++++ Source data ++++

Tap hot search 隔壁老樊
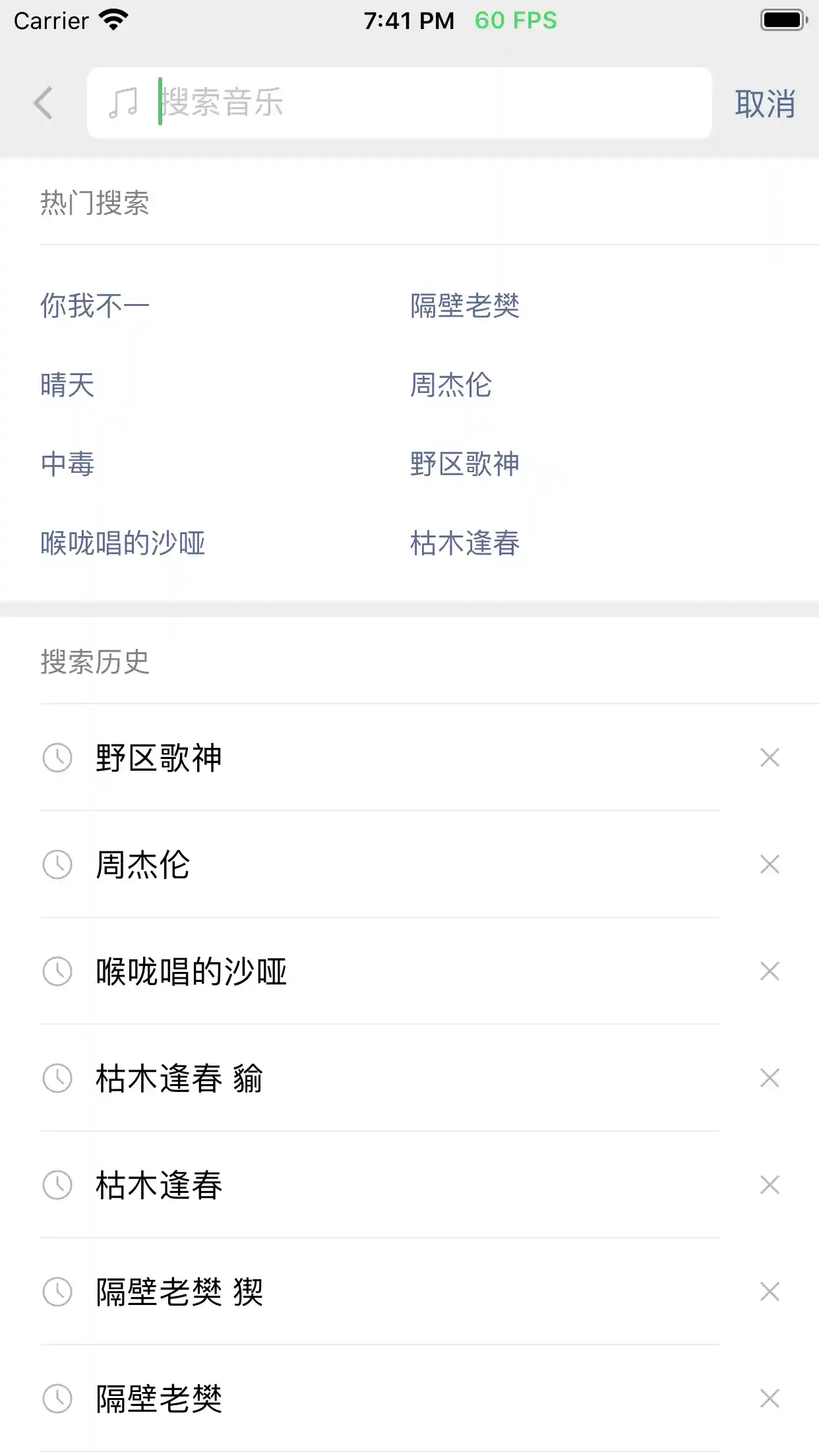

++++
++++ Source data ++++

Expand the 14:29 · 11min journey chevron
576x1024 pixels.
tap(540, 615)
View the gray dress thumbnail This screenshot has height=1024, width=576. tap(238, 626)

++++
++++ Source data ++++

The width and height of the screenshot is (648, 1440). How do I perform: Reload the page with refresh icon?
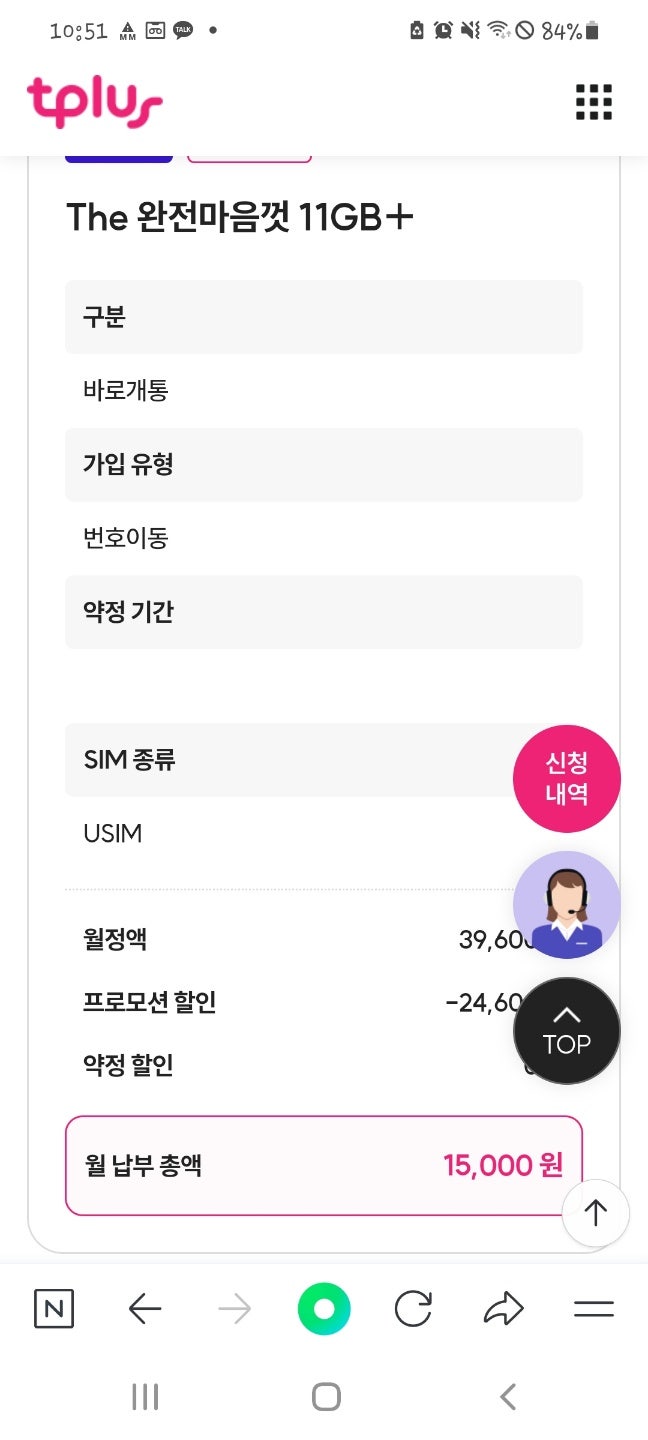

++++

__Exercise description__
In the data above, find each line where the string "screenshot" appears, then copy it.

__Result for this exercise__
View the gray dress thumbnail This screenshot has height=1024, width=576. tap(238, 626)
The width and height of the screenshot is (648, 1440). How do I perform: Reload the page with refresh icon?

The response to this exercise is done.